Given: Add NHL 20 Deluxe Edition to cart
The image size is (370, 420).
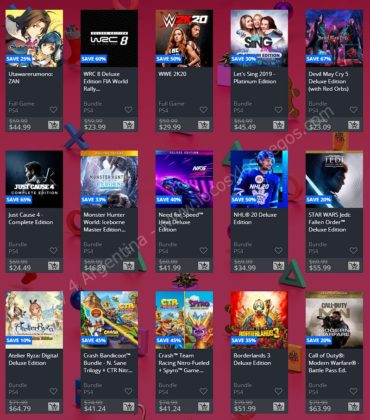Looking at the screenshot, I should (278, 266).
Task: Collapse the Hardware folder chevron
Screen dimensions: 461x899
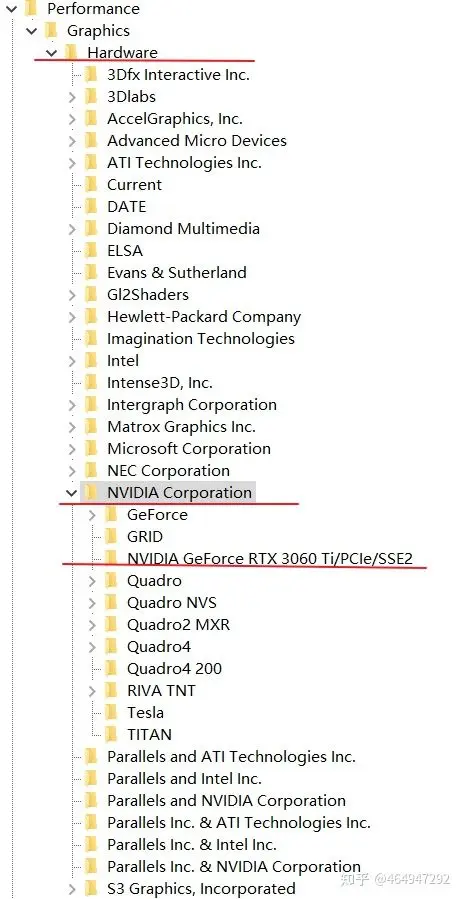Action: tap(52, 53)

·····

** Problem details **
Would you give the material back exactly, minus the pictures?

** Answer below **
Given: Add NHL 20 Deluxe Edition to cart
The image size is (370, 420).
Looking at the screenshot, I should (278, 266).
Task: Collapse the Hardware folder chevron
Screen dimensions: 461x899
Action: tap(52, 53)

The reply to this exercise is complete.